* **Aim**:
Recast the stretch of the listing from the line containing "is (760, 1568)." through the line containing "will (435, 546)." as a numbered list with one line per item, leaving out any blank lines.

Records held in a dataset

○ ○ ○ ○ ○

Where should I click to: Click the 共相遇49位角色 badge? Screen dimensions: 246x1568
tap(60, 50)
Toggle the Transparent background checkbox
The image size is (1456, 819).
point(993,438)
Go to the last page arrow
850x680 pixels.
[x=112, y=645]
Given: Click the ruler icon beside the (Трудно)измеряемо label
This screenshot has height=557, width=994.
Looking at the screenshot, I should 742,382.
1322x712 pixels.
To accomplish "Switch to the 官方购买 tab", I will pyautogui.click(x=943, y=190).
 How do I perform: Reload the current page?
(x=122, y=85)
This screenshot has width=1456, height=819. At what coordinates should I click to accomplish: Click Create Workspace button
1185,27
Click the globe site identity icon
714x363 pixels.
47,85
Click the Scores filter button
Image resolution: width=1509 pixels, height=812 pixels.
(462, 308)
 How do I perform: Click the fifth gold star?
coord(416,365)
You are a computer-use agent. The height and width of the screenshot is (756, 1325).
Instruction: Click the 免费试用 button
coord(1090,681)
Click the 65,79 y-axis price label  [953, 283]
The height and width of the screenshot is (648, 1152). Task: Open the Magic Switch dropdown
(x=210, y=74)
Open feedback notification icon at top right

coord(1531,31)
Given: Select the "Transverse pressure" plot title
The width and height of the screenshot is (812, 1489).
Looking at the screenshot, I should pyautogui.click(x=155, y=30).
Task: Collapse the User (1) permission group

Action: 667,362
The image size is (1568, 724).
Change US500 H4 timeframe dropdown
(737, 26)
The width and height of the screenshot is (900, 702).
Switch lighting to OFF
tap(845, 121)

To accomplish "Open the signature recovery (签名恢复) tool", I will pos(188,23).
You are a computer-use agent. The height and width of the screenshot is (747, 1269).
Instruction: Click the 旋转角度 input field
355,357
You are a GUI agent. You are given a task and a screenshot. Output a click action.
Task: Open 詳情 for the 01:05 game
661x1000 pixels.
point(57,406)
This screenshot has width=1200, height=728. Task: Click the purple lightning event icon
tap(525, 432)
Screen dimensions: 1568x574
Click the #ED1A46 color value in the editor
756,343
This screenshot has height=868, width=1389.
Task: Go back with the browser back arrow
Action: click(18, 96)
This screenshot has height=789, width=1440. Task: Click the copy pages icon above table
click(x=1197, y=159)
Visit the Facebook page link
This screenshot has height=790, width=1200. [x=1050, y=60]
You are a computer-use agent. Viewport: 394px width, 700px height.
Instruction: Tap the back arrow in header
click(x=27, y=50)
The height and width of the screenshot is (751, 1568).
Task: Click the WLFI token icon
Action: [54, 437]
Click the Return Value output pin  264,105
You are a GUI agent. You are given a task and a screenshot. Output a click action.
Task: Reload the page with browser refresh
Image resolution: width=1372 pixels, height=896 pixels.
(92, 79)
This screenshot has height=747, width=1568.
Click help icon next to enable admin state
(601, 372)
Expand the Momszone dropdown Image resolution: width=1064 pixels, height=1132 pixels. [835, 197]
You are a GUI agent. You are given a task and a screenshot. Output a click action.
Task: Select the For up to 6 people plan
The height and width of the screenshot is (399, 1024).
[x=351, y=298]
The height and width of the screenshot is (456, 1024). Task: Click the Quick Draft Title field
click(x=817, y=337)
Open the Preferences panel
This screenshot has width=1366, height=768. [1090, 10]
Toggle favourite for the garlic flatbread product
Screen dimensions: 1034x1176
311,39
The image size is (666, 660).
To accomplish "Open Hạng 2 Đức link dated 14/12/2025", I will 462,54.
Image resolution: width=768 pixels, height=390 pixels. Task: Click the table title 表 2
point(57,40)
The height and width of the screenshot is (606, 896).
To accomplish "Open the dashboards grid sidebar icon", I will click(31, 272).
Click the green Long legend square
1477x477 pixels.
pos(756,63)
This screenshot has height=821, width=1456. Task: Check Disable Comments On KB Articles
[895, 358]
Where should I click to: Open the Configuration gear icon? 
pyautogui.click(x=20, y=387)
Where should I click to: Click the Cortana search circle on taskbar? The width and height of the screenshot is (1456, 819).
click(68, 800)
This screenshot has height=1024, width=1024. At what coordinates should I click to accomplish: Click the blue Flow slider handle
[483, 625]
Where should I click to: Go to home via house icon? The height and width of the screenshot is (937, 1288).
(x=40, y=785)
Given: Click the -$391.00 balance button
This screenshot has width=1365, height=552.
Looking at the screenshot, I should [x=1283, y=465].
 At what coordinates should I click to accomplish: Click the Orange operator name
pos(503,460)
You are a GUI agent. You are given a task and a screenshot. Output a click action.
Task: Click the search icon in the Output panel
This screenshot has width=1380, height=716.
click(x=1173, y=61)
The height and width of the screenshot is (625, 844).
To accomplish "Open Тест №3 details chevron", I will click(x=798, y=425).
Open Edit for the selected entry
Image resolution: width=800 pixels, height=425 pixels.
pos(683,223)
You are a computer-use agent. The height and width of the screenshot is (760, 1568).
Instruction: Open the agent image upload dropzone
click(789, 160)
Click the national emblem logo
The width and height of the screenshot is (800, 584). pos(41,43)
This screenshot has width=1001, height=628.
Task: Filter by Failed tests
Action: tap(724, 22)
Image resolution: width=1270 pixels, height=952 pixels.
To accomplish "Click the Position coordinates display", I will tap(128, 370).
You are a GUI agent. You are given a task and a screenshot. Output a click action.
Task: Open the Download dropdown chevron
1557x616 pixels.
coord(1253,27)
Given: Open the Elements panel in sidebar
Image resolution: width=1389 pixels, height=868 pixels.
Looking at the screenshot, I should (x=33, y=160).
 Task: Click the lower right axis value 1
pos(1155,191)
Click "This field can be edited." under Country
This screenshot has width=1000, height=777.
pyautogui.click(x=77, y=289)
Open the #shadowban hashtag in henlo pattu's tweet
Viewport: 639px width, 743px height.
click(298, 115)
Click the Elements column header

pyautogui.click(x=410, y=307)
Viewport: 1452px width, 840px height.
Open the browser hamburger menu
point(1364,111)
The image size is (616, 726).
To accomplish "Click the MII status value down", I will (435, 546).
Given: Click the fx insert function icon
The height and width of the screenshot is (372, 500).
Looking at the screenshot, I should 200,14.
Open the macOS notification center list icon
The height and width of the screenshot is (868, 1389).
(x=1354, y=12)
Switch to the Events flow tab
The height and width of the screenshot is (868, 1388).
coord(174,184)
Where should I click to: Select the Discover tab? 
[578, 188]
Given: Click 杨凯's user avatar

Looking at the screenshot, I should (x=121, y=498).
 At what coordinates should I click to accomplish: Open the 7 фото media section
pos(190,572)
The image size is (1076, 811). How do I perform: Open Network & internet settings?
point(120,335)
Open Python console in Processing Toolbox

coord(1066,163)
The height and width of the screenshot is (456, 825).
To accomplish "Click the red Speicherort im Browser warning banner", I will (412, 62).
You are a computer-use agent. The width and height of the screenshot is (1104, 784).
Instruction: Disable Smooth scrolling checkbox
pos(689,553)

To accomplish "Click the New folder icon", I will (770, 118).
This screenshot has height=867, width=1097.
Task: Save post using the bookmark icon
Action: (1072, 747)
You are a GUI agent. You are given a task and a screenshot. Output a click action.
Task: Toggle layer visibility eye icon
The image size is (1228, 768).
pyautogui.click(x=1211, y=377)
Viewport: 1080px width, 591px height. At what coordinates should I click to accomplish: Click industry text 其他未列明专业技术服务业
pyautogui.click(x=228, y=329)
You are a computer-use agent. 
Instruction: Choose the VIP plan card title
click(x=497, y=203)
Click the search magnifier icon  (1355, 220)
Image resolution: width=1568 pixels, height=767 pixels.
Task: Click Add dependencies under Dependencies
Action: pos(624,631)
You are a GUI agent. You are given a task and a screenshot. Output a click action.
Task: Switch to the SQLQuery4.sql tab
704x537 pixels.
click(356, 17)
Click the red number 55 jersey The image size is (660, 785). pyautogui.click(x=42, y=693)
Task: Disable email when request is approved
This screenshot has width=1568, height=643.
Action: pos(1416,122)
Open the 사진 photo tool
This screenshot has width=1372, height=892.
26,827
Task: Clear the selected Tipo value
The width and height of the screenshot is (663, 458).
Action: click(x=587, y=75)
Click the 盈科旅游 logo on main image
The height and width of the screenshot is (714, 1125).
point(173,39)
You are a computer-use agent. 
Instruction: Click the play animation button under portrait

○ ○ ○ ○ ○

* **Solution for this exercise**:
1. You are a computer-use agent. The height and width of the screenshot is (760, 1568).
2. Instruction: Open the agent image upload dropzone
3. click(789, 160)
4. Click the national emblem logo
5. The width and height of the screenshot is (800, 584). pos(41,43)
6. This screenshot has width=1001, height=628.
7. Task: Filter by Failed tests
8. Action: tap(724, 22)
9. Image resolution: width=1270 pixels, height=952 pixels.
10. To accomplish "Click the Position coordinates display", I will tap(128, 370).
11. You are a GUI agent. You are given a task and a screenshot. Output a click action.
12. Task: Open the Download dropdown chevron
13. 1557x616 pixels.
14. coord(1253,27)
15. Given: Open the Elements panel in sidebar
16. Image resolution: width=1389 pixels, height=868 pixels.
17. Looking at the screenshot, I should (x=33, y=160).
18.  Task: Click the lower right axis value 1
19. pos(1155,191)
20. Click "This field can be edited." under Country
21. This screenshot has width=1000, height=777.
22. pyautogui.click(x=77, y=289)
23. Open the #shadowban hashtag in henlo pattu's tweet
24. Viewport: 639px width, 743px height.
25. click(298, 115)
26. Click the Elements column header
27. pyautogui.click(x=410, y=307)
28. Viewport: 1452px width, 840px height.
29. Open the browser hamburger menu
30. point(1364,111)
31. The image size is (616, 726).
32. To accomplish "Click the MII status value down", I will (435, 546).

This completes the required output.